* PROBLEM DETAILS: Reproduce the material verbatim from the line containing "The image size is (1568, 765)." through the end of the material, inclusive, and omit the pictures.

* RECORDS:
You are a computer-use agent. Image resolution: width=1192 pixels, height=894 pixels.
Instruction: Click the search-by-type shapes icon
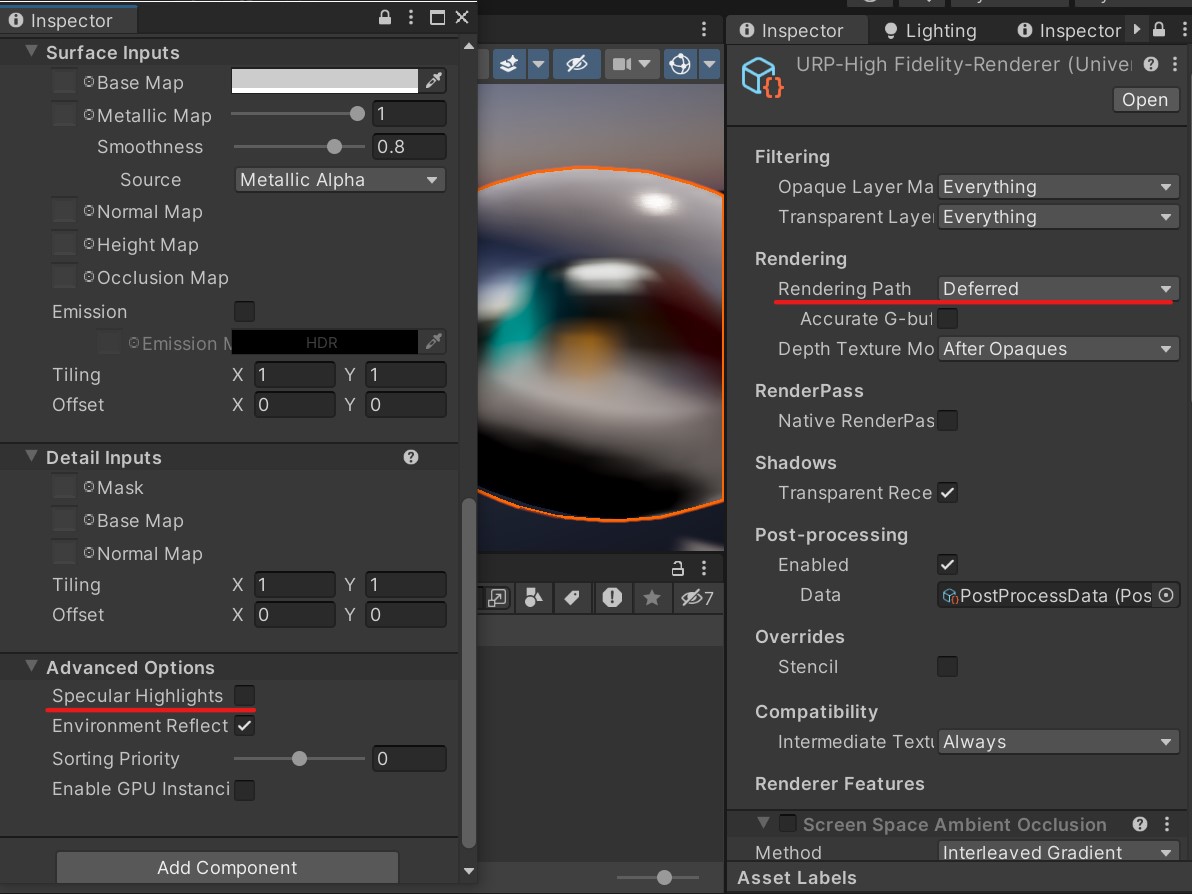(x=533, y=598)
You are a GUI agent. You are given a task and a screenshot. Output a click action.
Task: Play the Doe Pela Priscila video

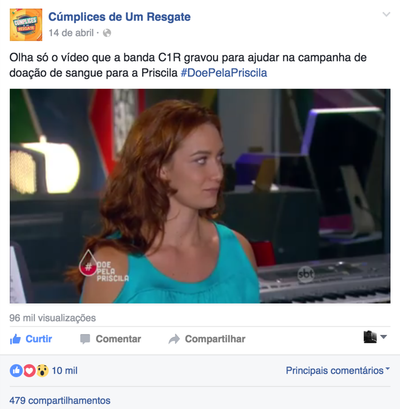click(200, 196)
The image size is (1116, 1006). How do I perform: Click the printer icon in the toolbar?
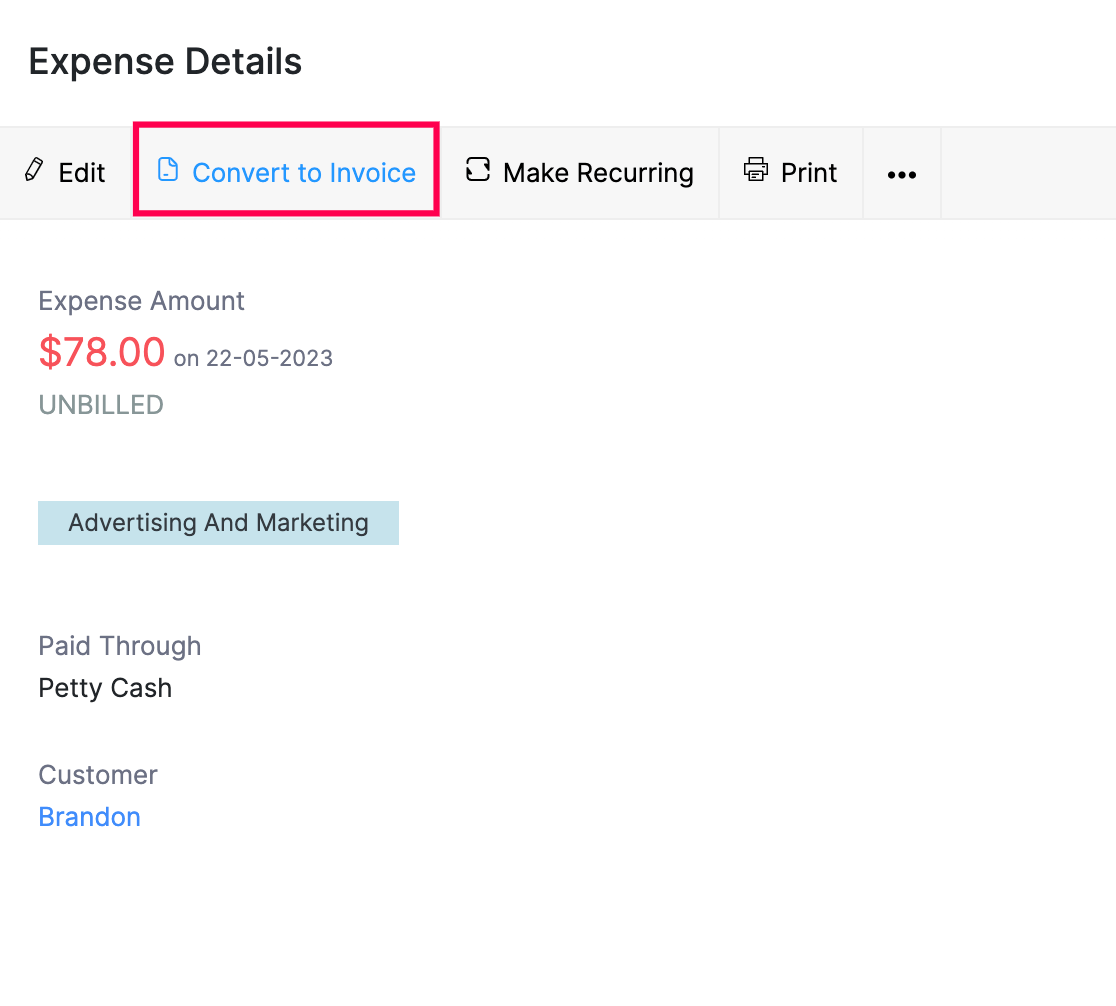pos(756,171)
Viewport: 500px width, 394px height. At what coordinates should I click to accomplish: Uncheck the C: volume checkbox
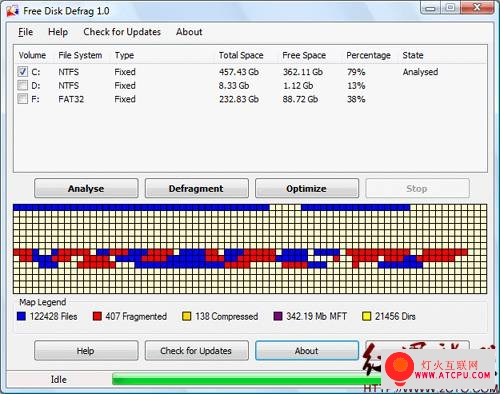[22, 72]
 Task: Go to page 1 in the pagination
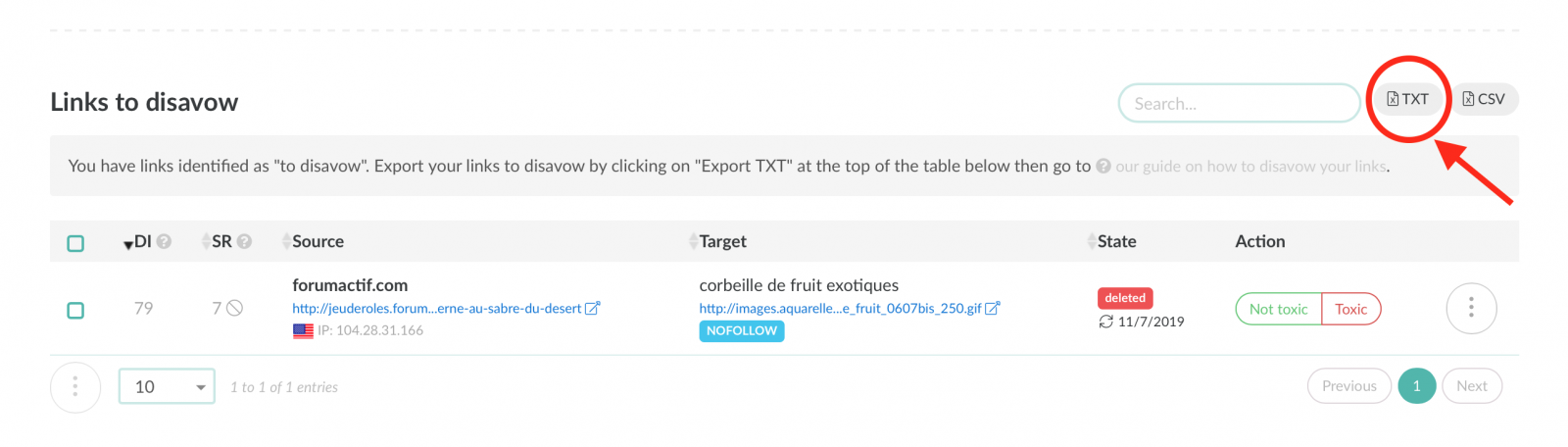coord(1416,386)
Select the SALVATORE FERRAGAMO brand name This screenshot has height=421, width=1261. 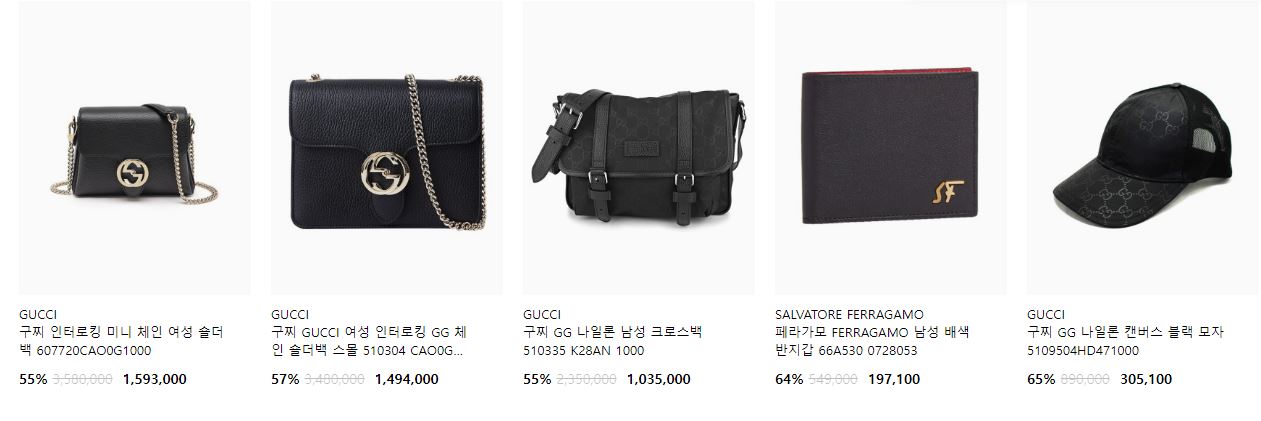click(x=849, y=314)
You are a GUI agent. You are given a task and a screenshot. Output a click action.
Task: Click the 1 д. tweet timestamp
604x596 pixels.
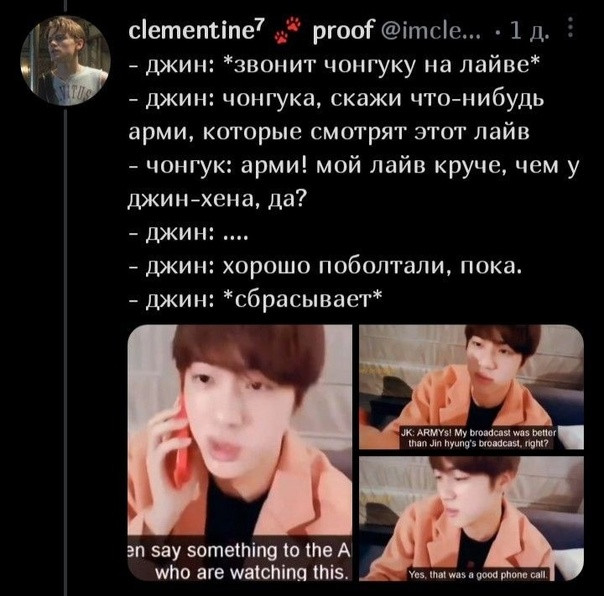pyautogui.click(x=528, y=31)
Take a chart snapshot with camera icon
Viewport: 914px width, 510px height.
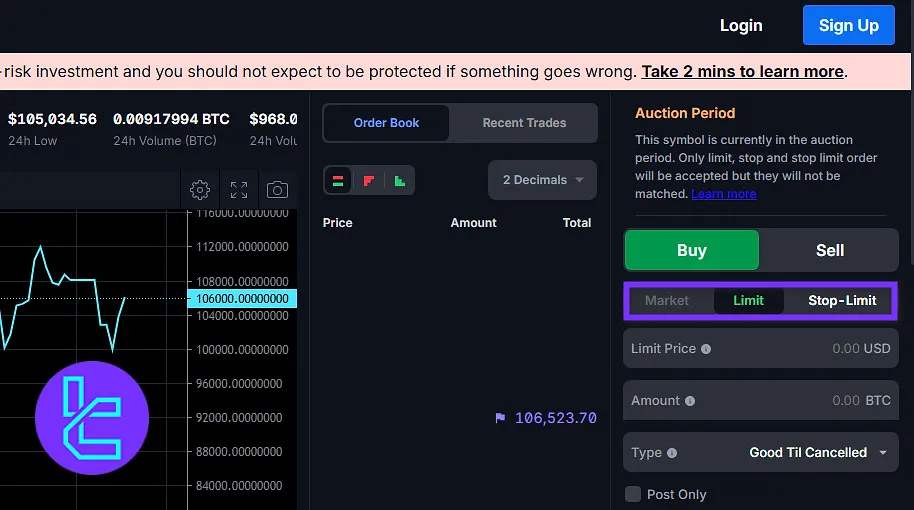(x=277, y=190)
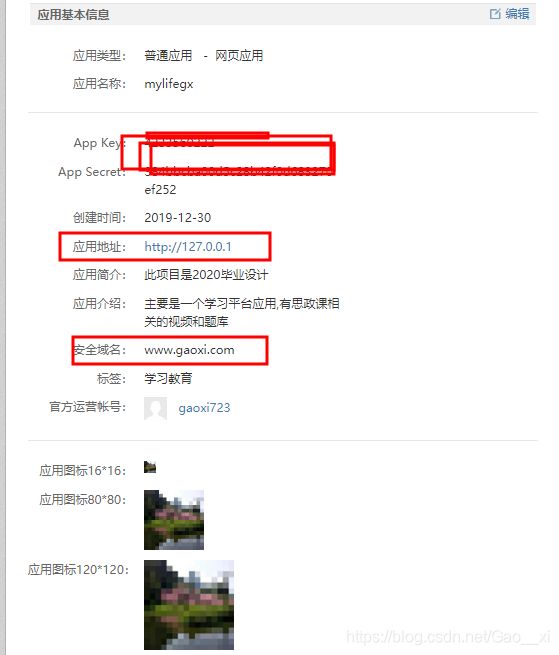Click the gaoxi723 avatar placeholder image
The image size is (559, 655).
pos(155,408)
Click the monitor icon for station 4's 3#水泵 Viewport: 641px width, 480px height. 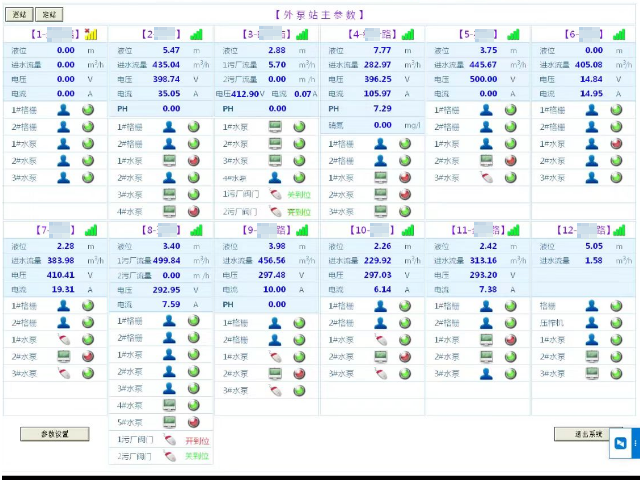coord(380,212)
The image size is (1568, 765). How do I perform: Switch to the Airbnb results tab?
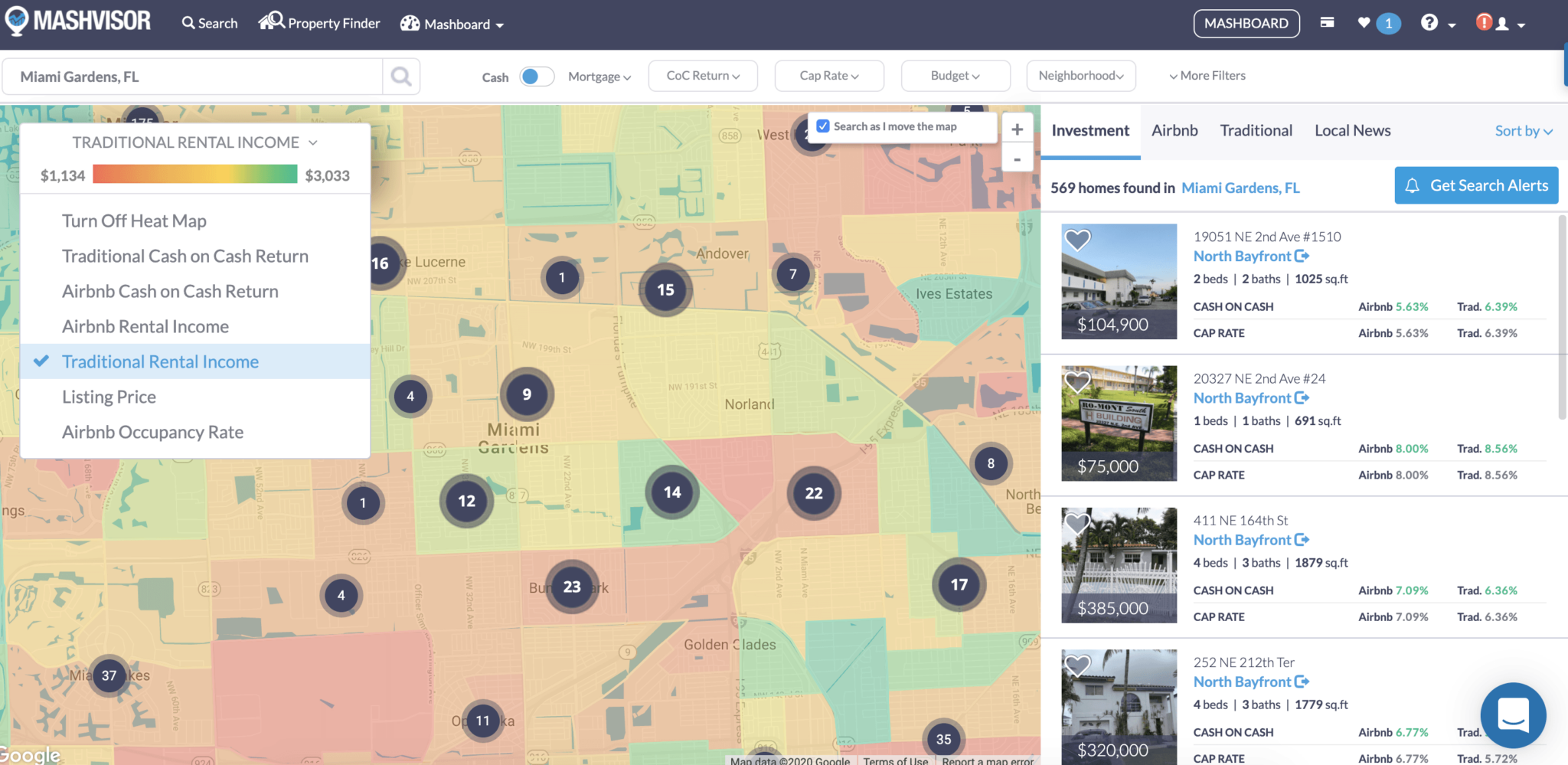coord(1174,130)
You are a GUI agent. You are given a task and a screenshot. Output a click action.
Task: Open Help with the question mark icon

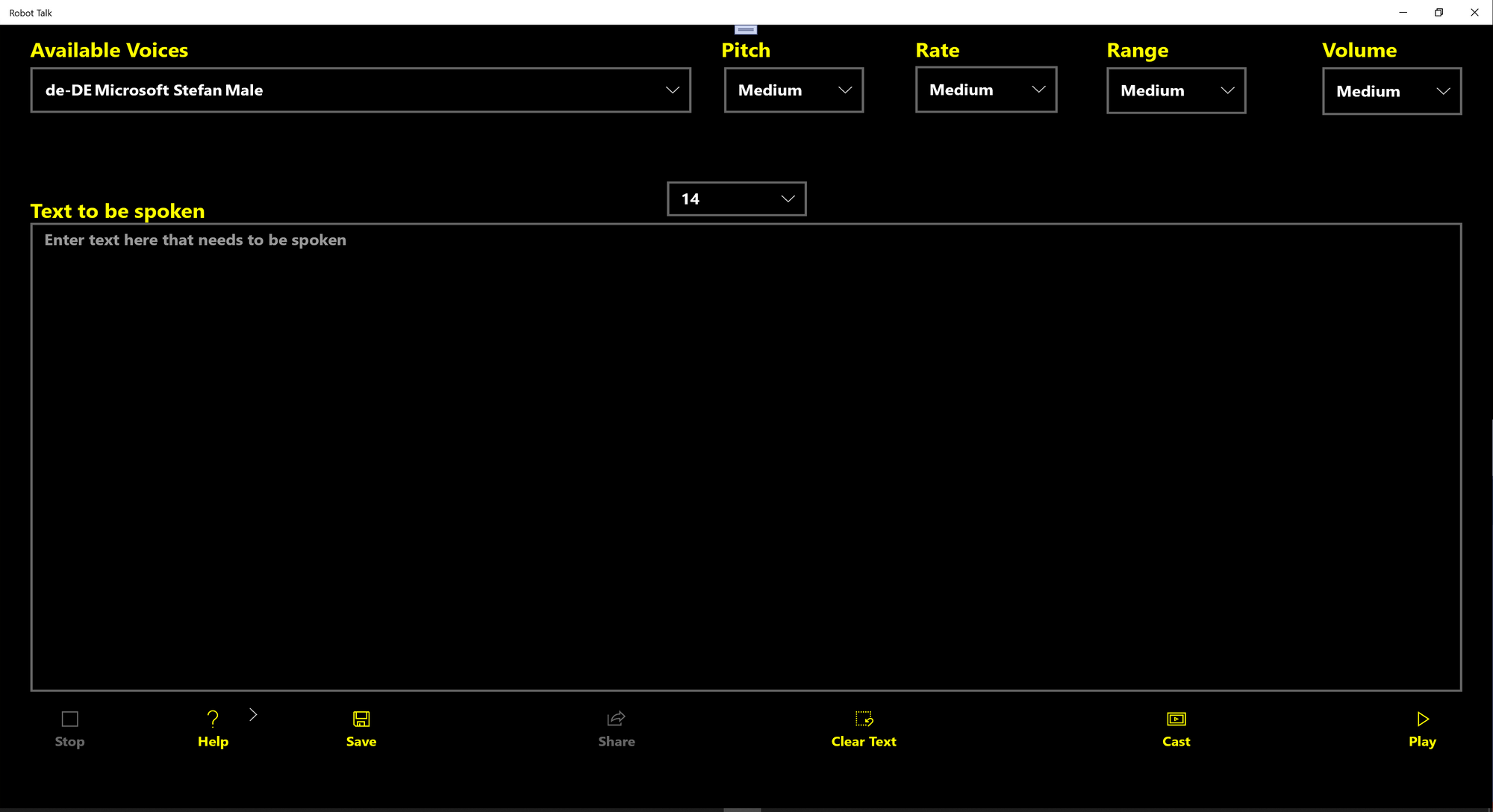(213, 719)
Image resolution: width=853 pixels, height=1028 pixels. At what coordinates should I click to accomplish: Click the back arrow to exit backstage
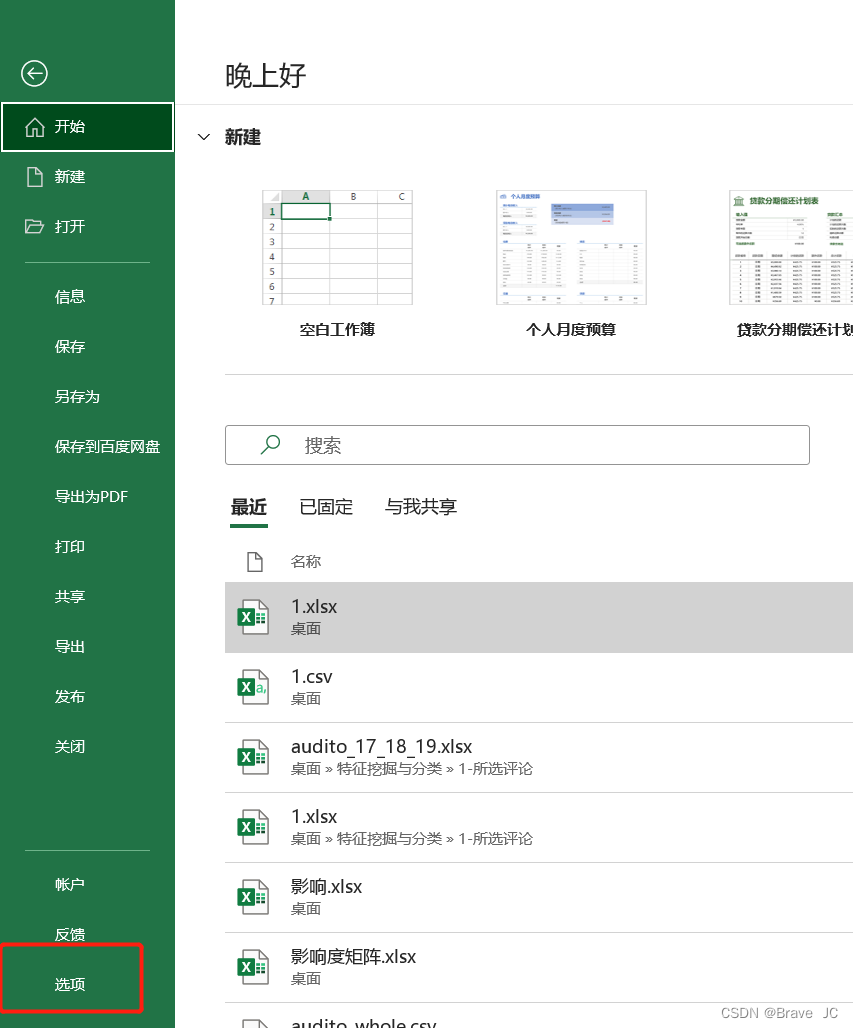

* COMPLETE OUTPUT:
The image size is (1568, 765). How do I perform: Switch to the Airbnb results tab?
coord(1174,130)
You are a GUI agent. You are given a task and a screenshot. Output a click action.
Task: Open Help with the question mark icon

(213, 719)
Image resolution: width=853 pixels, height=1028 pixels. At what coordinates should I click to accomplish: Click the back arrow to exit backstage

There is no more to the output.